### INSTRUCTIONS TO FOLLOW
Exactly the lines from the opening of the records through the line containing "This screenshot has width=742, height=563." should be copied, with both included.

(Dataset items)
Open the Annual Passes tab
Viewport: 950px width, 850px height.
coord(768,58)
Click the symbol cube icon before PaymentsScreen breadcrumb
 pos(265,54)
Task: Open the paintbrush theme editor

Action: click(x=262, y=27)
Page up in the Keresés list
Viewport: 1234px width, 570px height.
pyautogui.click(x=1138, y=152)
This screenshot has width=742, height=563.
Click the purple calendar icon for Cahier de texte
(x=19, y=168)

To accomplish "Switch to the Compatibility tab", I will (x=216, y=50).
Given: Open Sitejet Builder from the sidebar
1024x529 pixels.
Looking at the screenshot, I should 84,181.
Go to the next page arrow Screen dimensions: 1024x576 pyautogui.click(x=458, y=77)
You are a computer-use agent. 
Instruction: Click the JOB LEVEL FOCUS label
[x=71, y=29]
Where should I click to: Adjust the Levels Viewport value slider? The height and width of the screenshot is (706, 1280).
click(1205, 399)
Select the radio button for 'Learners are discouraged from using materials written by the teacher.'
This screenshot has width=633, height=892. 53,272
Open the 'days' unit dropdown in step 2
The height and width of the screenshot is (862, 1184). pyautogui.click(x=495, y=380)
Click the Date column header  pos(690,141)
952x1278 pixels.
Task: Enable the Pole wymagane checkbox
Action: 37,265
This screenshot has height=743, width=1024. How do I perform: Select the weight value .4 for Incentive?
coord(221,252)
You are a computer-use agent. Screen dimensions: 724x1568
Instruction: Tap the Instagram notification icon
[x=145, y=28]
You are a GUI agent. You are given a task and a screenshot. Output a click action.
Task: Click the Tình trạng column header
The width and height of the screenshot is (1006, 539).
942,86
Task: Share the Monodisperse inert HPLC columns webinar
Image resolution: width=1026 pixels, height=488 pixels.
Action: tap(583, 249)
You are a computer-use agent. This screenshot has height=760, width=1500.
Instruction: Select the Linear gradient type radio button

### TASK SOLUTION
Open the Annual Passes tab
Viewport: 950px width, 850px height.
coord(768,58)
Click the symbol cube icon before PaymentsScreen breadcrumb
 pos(265,54)
Task: Open the paintbrush theme editor

Action: click(x=262, y=27)
Page up in the Keresés list
Viewport: 1234px width, 570px height.
pyautogui.click(x=1138, y=152)
This screenshot has width=742, height=563.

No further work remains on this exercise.